- _TASK REQUIREMENTS_
Output the data below only from the line containing "Chris Gates (200, 675)" up to and including the line containing "[Share via pinterest] (247, 1319)", exact and with the pictures left out.

- _PROVIDED RECORDS_

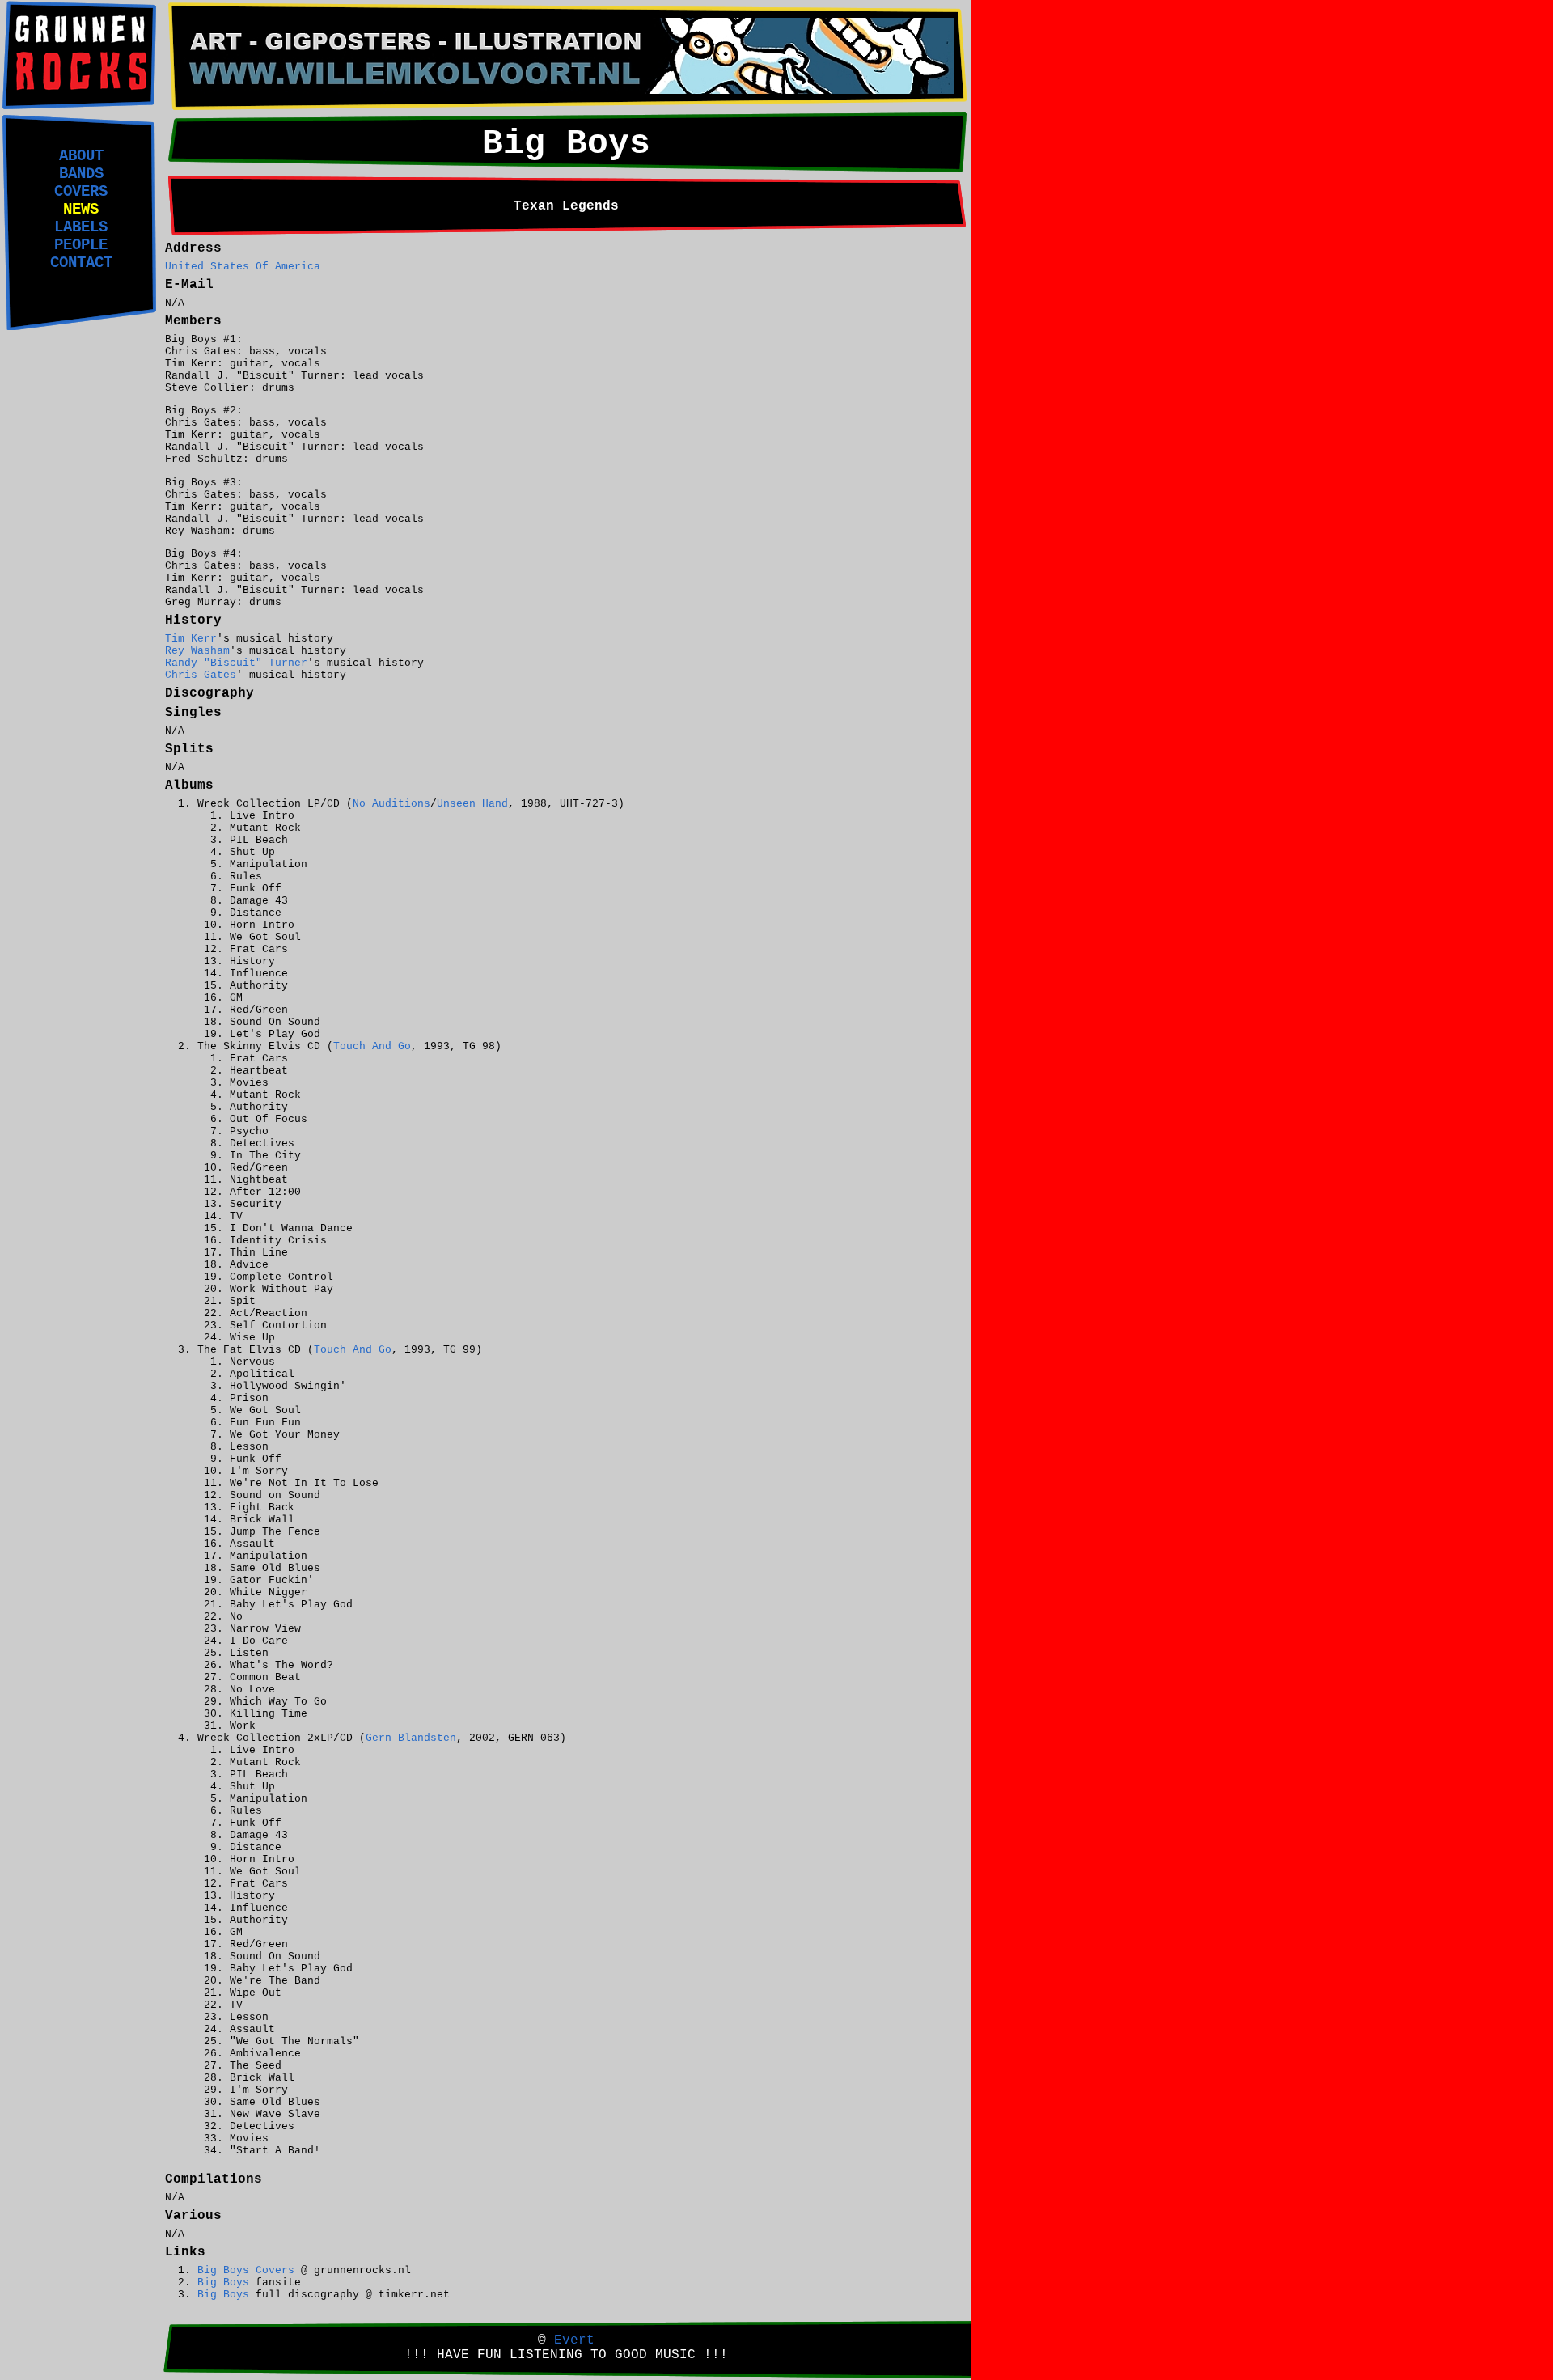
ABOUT (81, 156)
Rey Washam (197, 651)
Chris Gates (200, 675)
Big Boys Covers (245, 2270)
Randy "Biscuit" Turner (236, 663)
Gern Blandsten (411, 1738)
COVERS (81, 192)
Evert (574, 2340)
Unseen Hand (472, 804)
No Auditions (391, 804)
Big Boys (223, 2282)
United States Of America (242, 266)
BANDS (81, 174)
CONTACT (81, 263)
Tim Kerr (191, 639)
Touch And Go (372, 1046)
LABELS (81, 227)
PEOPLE (81, 245)
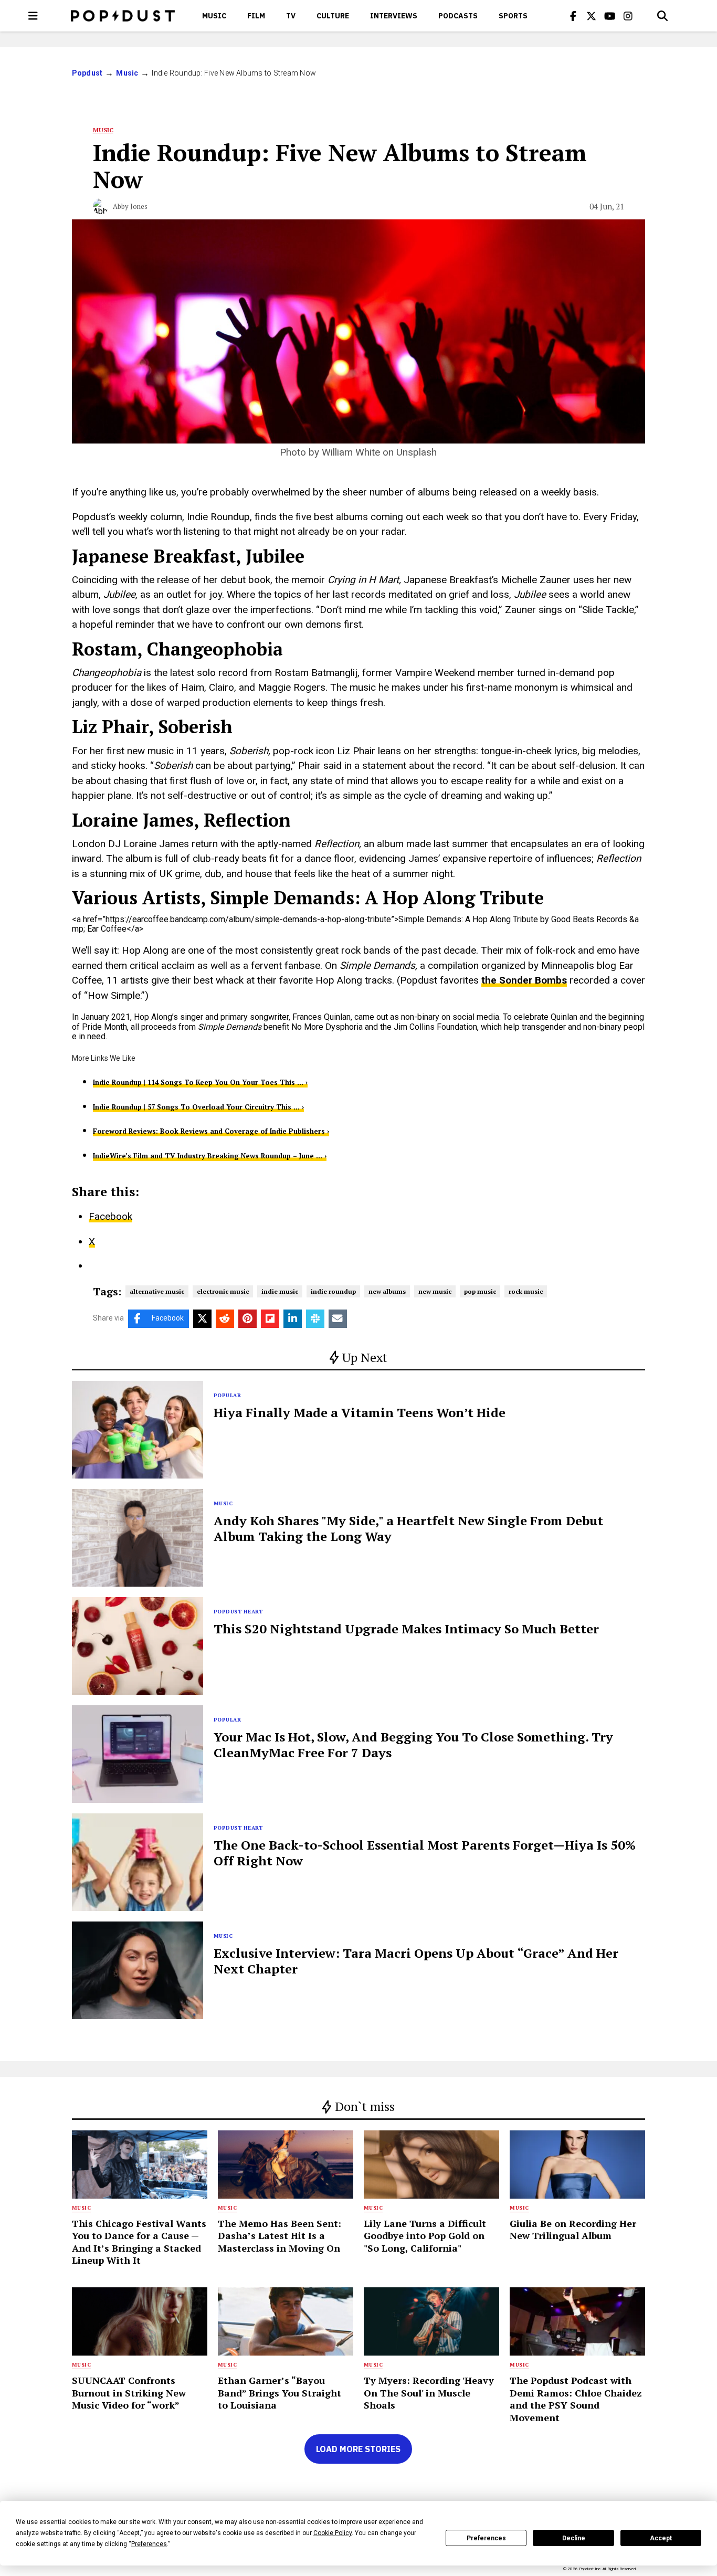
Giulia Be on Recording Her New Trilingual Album (573, 2229)
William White (351, 452)
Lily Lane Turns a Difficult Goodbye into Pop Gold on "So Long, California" (425, 2235)
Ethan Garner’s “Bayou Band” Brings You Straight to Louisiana (279, 2392)
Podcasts (458, 15)
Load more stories (358, 2449)
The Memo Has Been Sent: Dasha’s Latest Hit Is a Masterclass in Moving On (279, 2235)
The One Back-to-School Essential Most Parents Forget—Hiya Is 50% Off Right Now (425, 1852)
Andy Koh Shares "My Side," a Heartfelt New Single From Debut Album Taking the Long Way (408, 1528)
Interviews (393, 15)
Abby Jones (130, 206)
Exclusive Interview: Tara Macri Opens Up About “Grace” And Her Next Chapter (416, 1961)
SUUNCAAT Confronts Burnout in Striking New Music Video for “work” (129, 2392)
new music (434, 1291)
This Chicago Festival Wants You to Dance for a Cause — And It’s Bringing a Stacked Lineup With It (139, 2241)
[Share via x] (202, 1319)
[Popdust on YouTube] (610, 15)
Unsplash (416, 452)
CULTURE (333, 15)
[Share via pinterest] (247, 1319)
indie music (279, 1291)
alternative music (157, 1291)
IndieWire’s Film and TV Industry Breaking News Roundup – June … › (209, 1155)
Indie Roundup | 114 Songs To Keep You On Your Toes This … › (200, 1082)
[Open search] (662, 15)
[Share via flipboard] (270, 1319)
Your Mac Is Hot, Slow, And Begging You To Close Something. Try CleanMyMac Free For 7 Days (413, 1744)
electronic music (223, 1291)
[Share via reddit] (225, 1319)
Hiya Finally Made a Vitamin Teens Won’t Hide (359, 1412)
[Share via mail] (338, 1319)
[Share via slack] (315, 1319)
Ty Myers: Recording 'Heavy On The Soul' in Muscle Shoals (429, 2392)
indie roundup (333, 1291)
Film (256, 15)
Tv (291, 15)
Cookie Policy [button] (332, 2533)
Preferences (486, 2538)
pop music (480, 1291)
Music (214, 15)
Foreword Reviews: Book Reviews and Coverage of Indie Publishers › (211, 1131)
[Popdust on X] (591, 15)
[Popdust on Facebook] (573, 15)
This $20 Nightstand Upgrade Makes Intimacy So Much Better (406, 1628)
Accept (661, 2538)
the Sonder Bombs (524, 980)
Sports (513, 15)
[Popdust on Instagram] (628, 15)
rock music (526, 1291)
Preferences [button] (149, 2544)
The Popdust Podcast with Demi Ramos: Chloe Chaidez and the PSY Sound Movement (576, 2398)
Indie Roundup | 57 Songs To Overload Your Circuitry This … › (198, 1107)
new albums (387, 1291)
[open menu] (33, 15)
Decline (573, 2538)
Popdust (87, 73)
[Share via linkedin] (292, 1319)
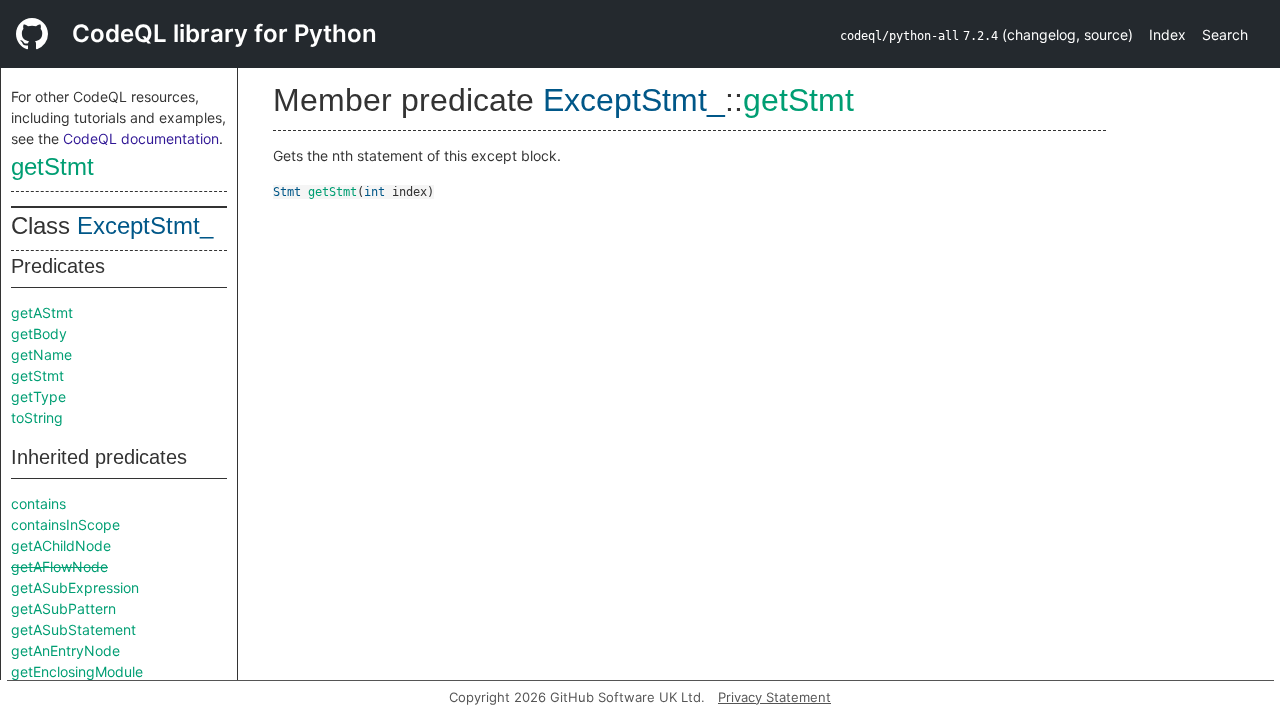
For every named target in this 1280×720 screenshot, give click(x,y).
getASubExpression (75, 587)
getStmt (52, 166)
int (374, 192)
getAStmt (42, 312)
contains (38, 503)
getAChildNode (61, 545)
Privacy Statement (774, 697)
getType (38, 396)
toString (37, 417)
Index (1167, 34)
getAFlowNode (59, 566)
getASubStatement (73, 629)
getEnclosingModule (77, 671)
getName (41, 354)
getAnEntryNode (65, 650)
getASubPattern (63, 608)
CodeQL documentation (141, 138)
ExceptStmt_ (145, 225)
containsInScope (65, 524)
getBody (39, 333)
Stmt (287, 192)
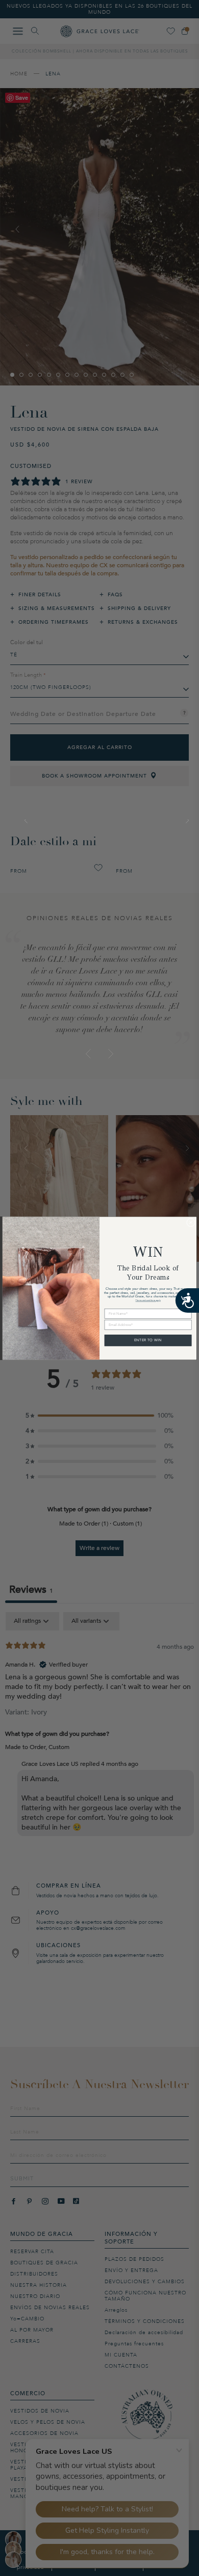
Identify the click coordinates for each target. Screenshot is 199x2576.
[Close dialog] (191, 1222)
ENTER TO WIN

- _EXERCISE ANSWER_
Chris Gates (200, 675)
Big Boys Covers (245, 2270)
Randy "Biscuit" Turner (236, 663)
Gern Blandsten (411, 1738)
COVERS (81, 192)
Evert (574, 2340)
Unseen Hand (472, 804)
No Auditions (391, 804)
Big Boys (223, 2282)
United States Of America (242, 266)
BANDS (81, 174)
CONTACT (81, 263)
Tim Kerr (191, 639)
Touch And Go (372, 1046)
LABELS (81, 227)
PEOPLE (81, 245)
Giulia Be on Recording Her New Trilingual Album (573, 2229)
William White (351, 452)
Lily Lane Turns a Difficult Goodbye into Pop Gold on "So Long, California" (425, 2235)
Ethan Garner’s “Bayou Band” Brings You Straight to Louisiana (279, 2392)
Podcasts (458, 15)
Load more stories (358, 2449)
The Memo Has Been Sent: Dasha’s Latest Hit Is a Masterclass in Moving On (279, 2235)
The One Back-to-School Essential Most Parents Forget—Hiya Is 50% Off Right Now (425, 1852)
Andy Koh Shares "My Side," a Heartfelt New Single From Debut Album Taking the Long Way (408, 1528)
Interviews (393, 15)
Abby Jones (130, 206)
Exclusive Interview: Tara Macri Opens Up About “Grace” And Her Next Chapter (416, 1961)
SUUNCAAT Confronts Burnout in Striking New Music Video for “work” (129, 2392)
new music (434, 1291)
This Chicago Festival Wants You to Dance for a Cause — And It’s Bringing a Stacked Lineup With It (139, 2241)
[Share via x] (202, 1319)
[Popdust on YouTube] (610, 15)
Unsplash (416, 452)
CULTURE (333, 15)
[Share via pinterest] (247, 1319)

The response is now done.